----- Dataset records
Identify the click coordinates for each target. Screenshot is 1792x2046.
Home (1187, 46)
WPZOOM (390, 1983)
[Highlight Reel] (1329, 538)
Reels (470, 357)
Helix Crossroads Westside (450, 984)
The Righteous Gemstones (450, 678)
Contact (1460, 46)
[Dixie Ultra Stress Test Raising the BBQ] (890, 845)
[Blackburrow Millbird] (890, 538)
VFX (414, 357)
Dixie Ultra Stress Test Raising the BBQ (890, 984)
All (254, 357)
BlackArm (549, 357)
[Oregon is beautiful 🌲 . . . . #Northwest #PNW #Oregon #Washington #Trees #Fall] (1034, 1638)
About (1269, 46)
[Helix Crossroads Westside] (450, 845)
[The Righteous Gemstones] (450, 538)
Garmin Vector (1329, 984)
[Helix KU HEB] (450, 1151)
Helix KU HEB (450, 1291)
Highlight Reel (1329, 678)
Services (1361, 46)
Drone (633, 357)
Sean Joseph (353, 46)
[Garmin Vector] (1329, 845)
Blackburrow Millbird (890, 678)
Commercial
----------
----- Dataset records
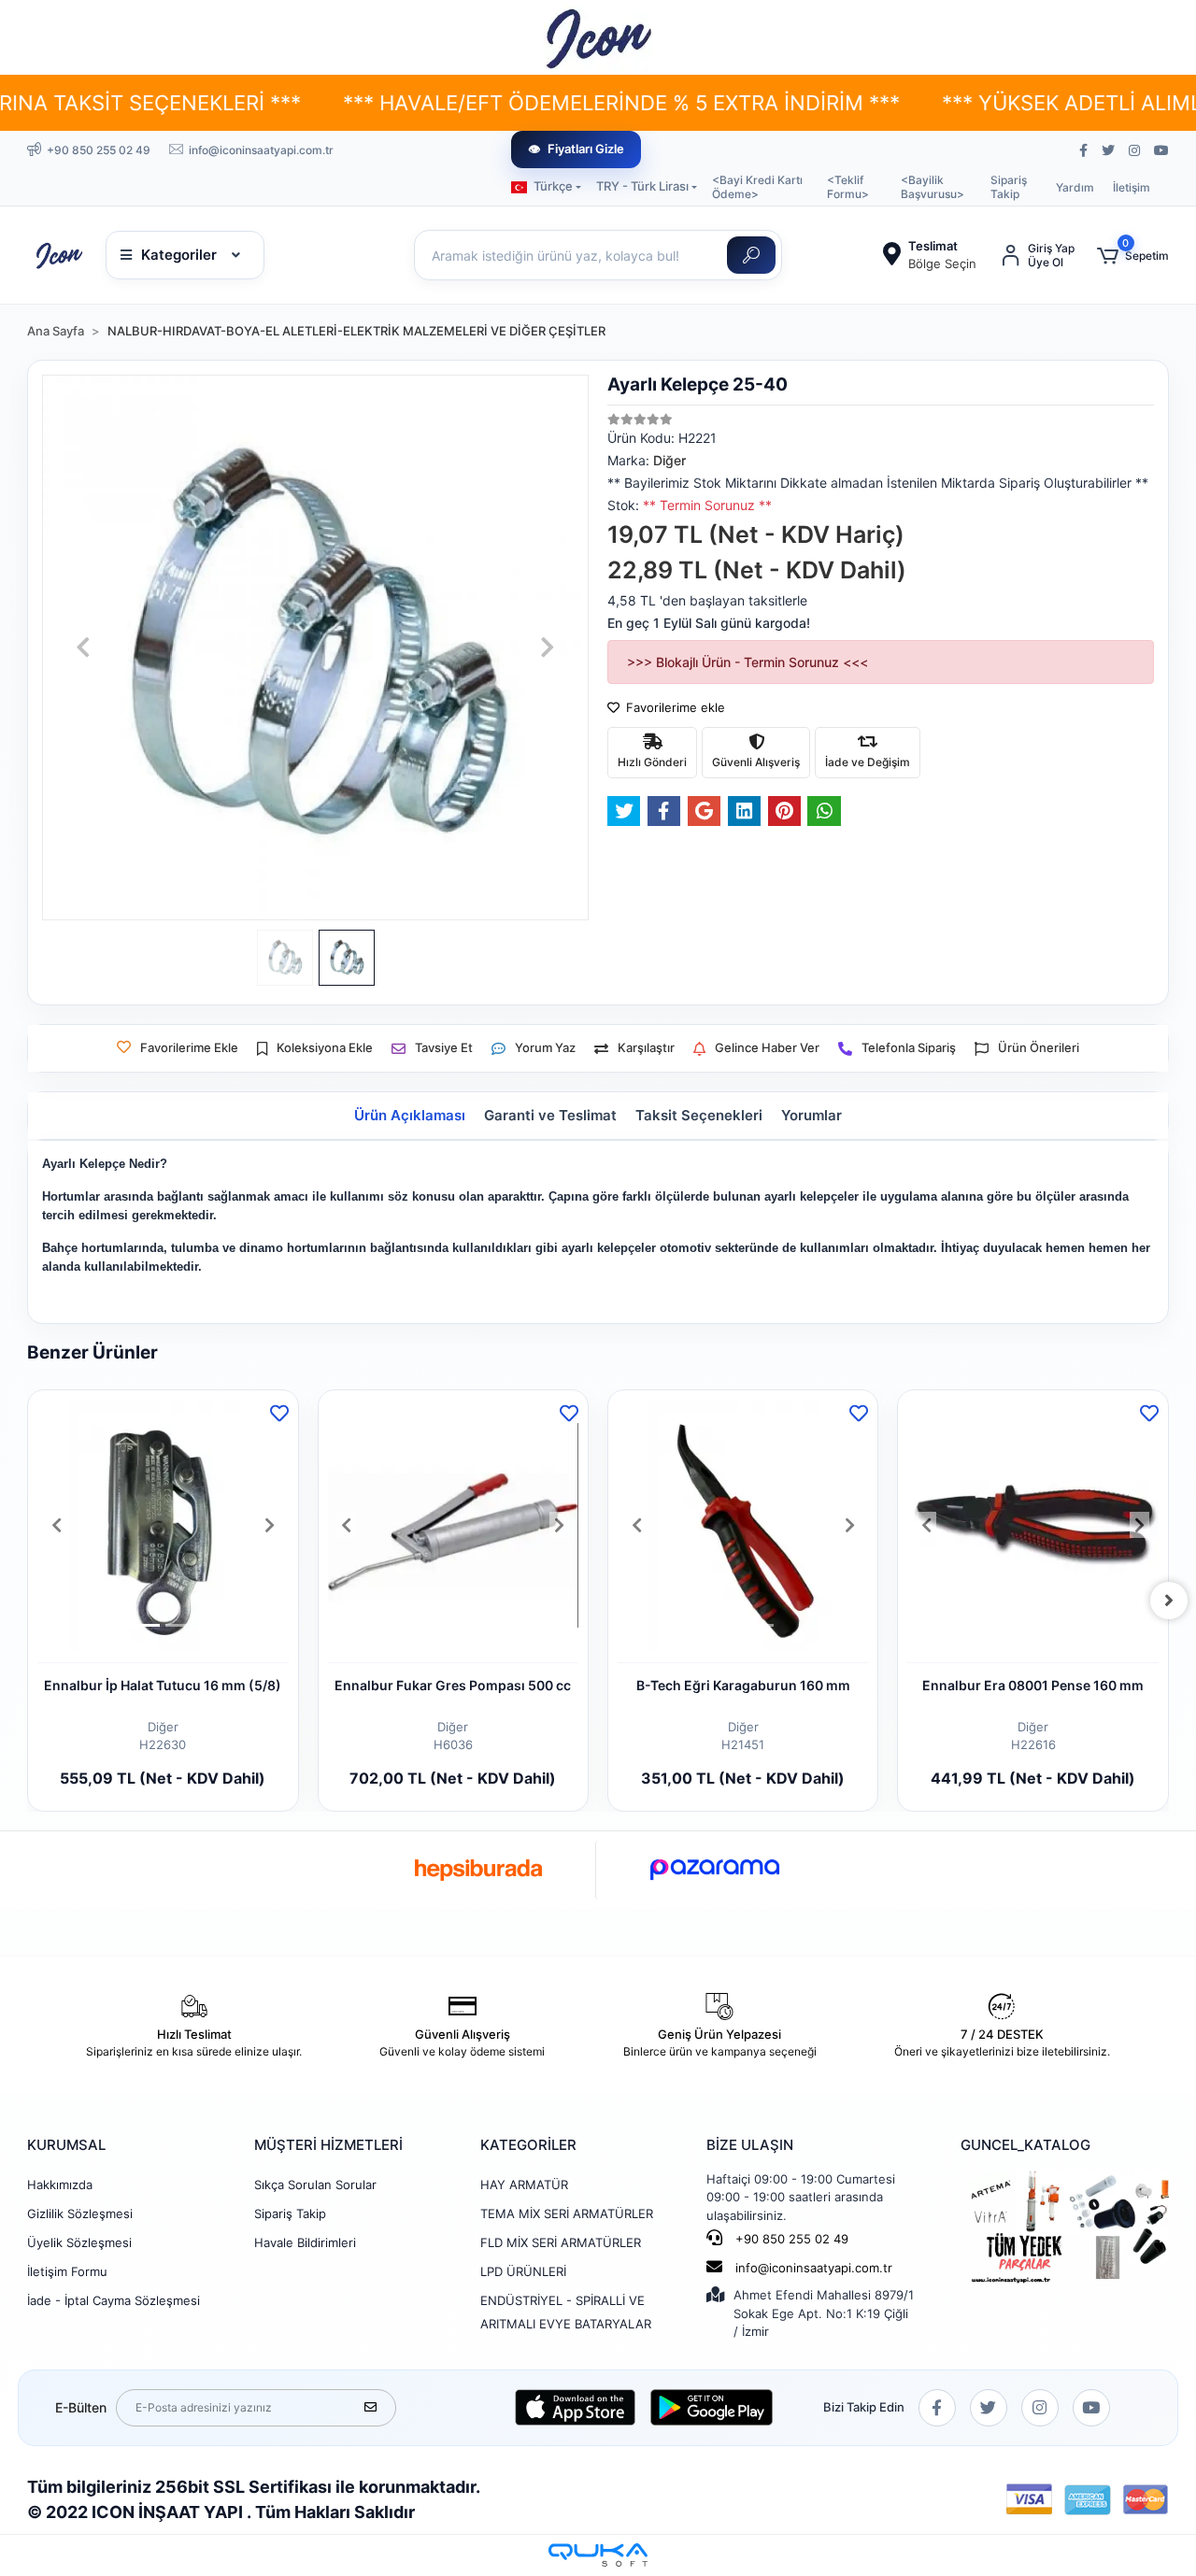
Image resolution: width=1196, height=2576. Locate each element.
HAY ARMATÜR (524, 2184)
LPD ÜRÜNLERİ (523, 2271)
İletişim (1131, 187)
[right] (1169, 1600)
----------
----- Dataset records
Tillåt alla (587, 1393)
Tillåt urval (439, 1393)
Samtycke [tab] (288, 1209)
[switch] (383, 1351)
----------
Count how many lines in the entries hold "Millbird" and reply with that number alone.

Output for this task: 2